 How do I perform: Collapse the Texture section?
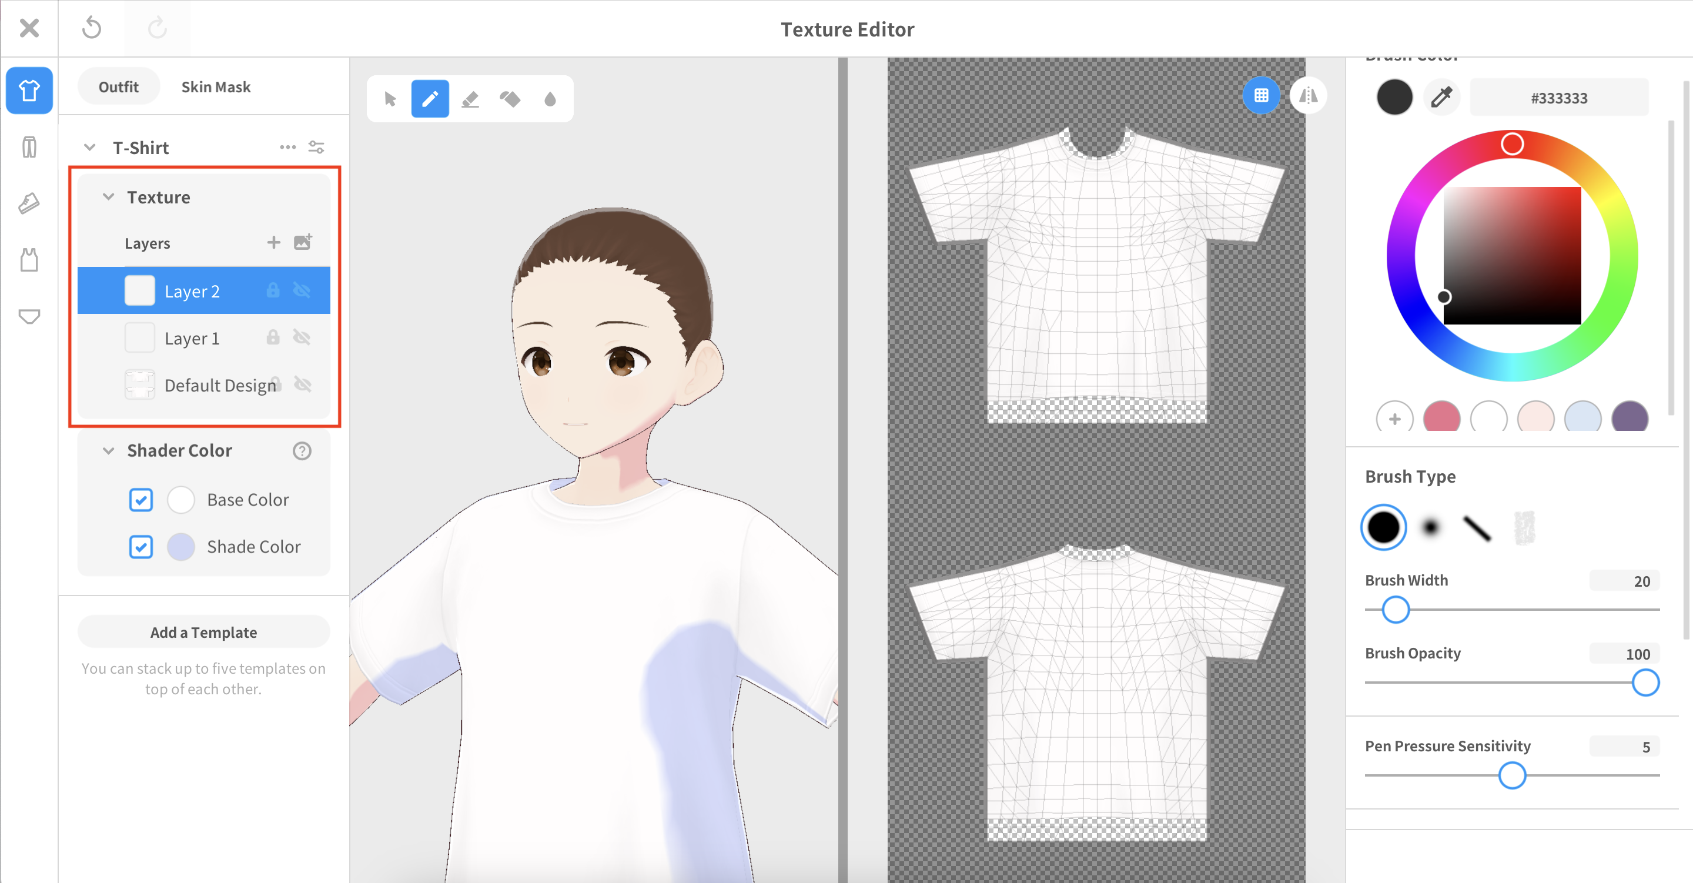pyautogui.click(x=108, y=197)
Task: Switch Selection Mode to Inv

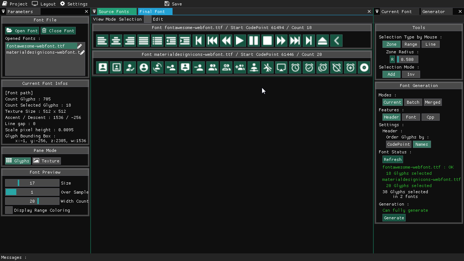Action: click(412, 74)
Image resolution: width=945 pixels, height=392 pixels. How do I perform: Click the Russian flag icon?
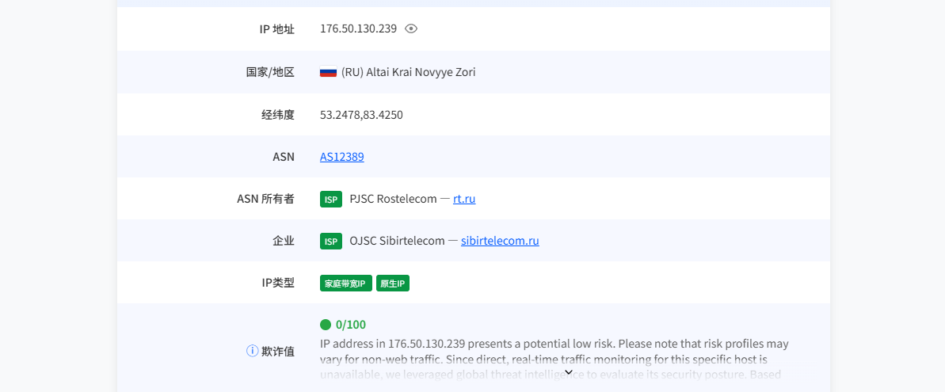328,71
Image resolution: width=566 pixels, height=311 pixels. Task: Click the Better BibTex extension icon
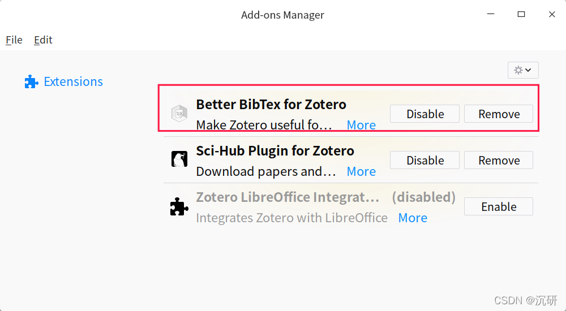pos(179,114)
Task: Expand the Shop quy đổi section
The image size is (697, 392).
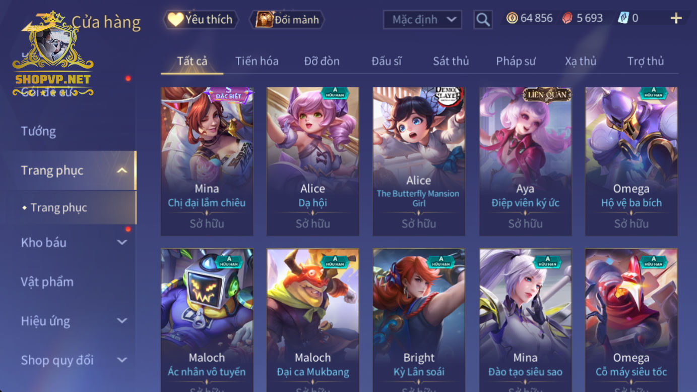Action: click(x=122, y=360)
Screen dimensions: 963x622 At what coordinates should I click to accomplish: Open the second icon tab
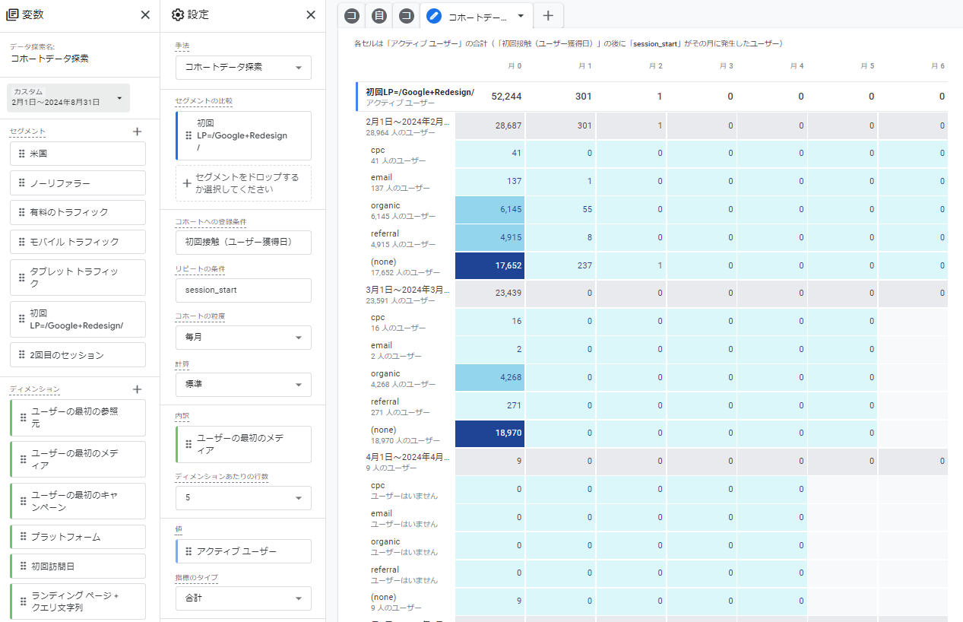[379, 15]
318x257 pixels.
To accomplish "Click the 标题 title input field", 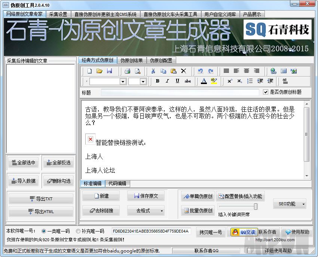I will tap(180, 92).
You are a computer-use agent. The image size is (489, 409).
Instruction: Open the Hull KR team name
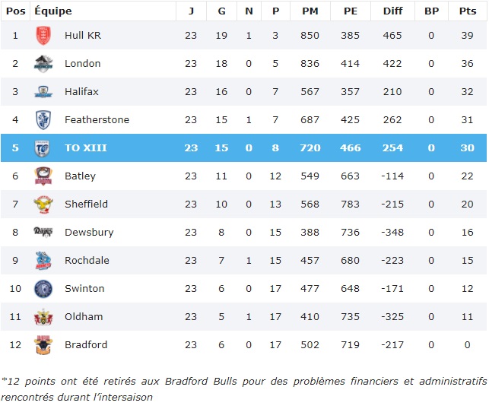coord(81,36)
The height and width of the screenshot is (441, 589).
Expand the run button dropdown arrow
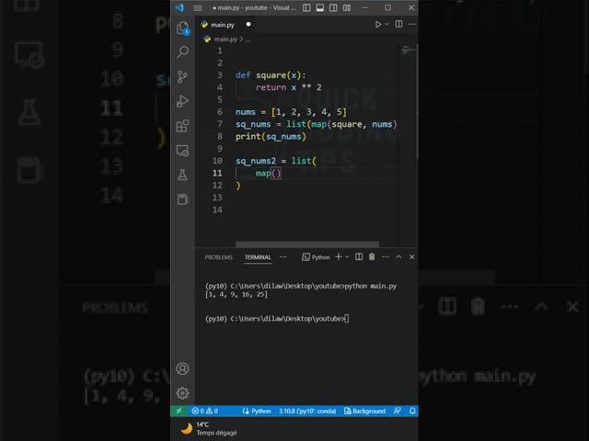click(387, 25)
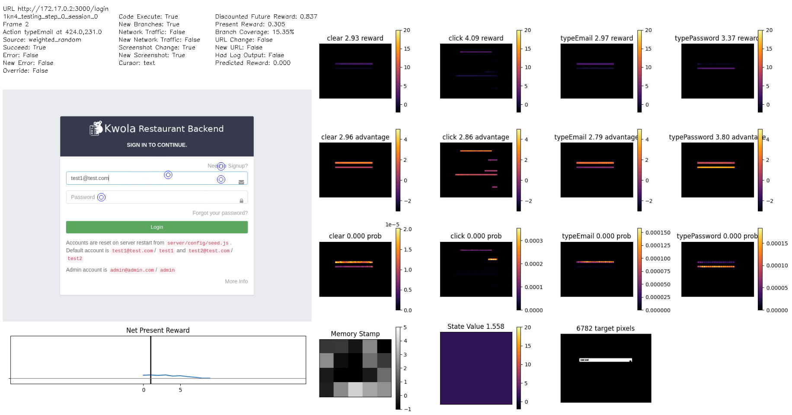Viewport: 792px width, 415px height.
Task: Select the 'click 4.09 reward' heatmap
Action: tap(476, 71)
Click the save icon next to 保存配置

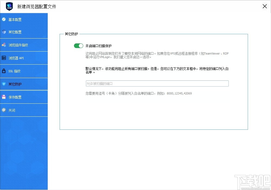[4, 97]
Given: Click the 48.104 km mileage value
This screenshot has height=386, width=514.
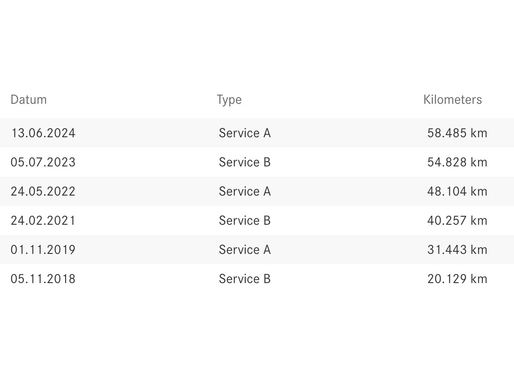Looking at the screenshot, I should [457, 191].
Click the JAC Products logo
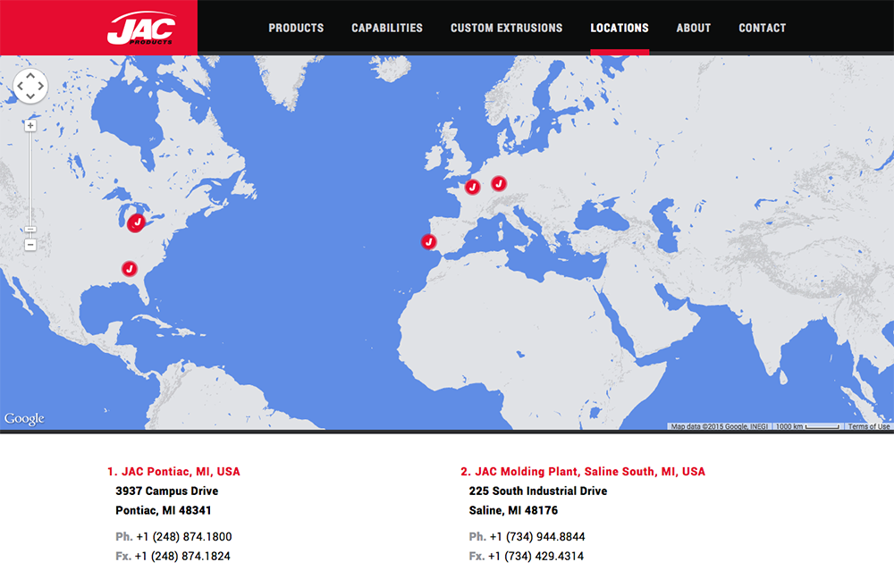 [x=139, y=28]
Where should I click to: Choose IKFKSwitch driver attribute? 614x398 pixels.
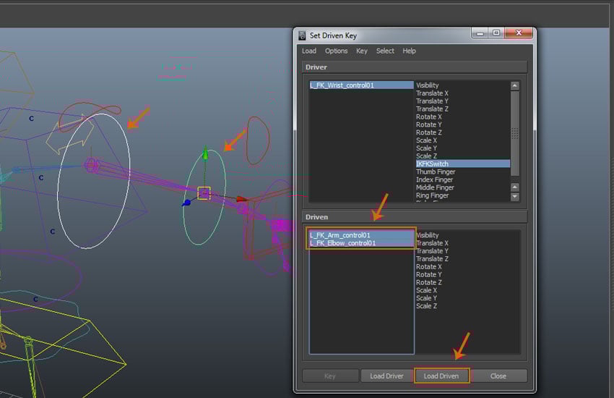pos(432,164)
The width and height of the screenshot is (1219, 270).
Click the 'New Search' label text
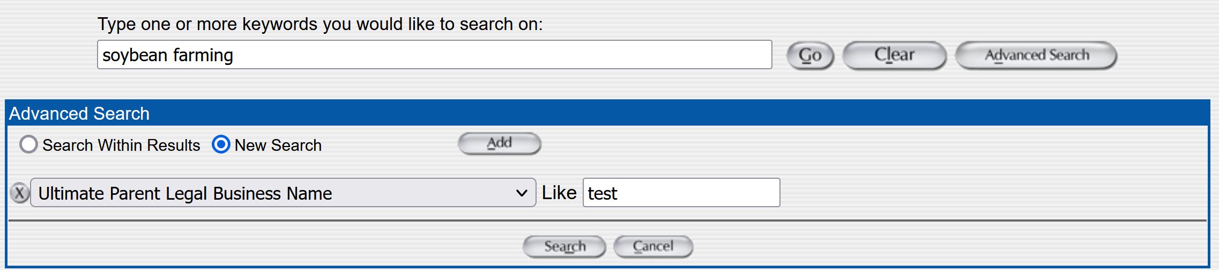pos(278,145)
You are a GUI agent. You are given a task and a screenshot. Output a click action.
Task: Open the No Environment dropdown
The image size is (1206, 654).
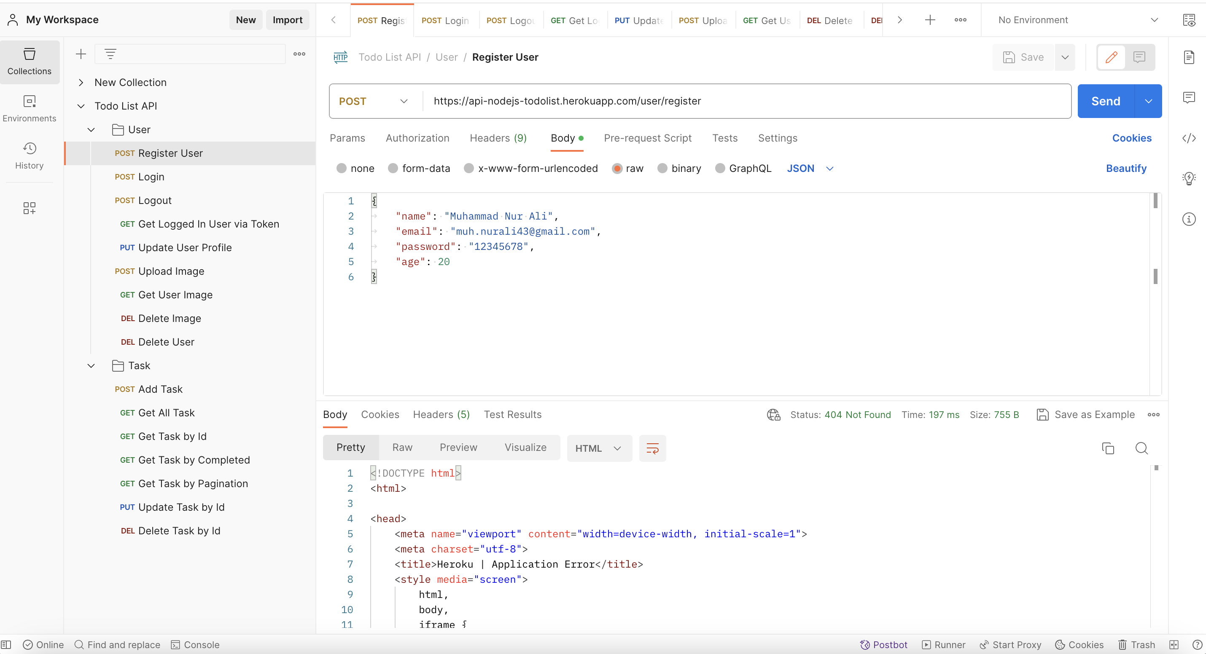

_SHORT TASK_:
Reproduce the rows from the line containing "You are a GUI" through the end of the rows, swapping "dropdown" for "menu" and keeping everything else unchanged. Leave the pictures out.

_TASK RESPONSE_:
You are a GUI agent. You are given a task and a screenshot. Output a click action.
Task: Open the No Environment menu
The image size is (1206, 654).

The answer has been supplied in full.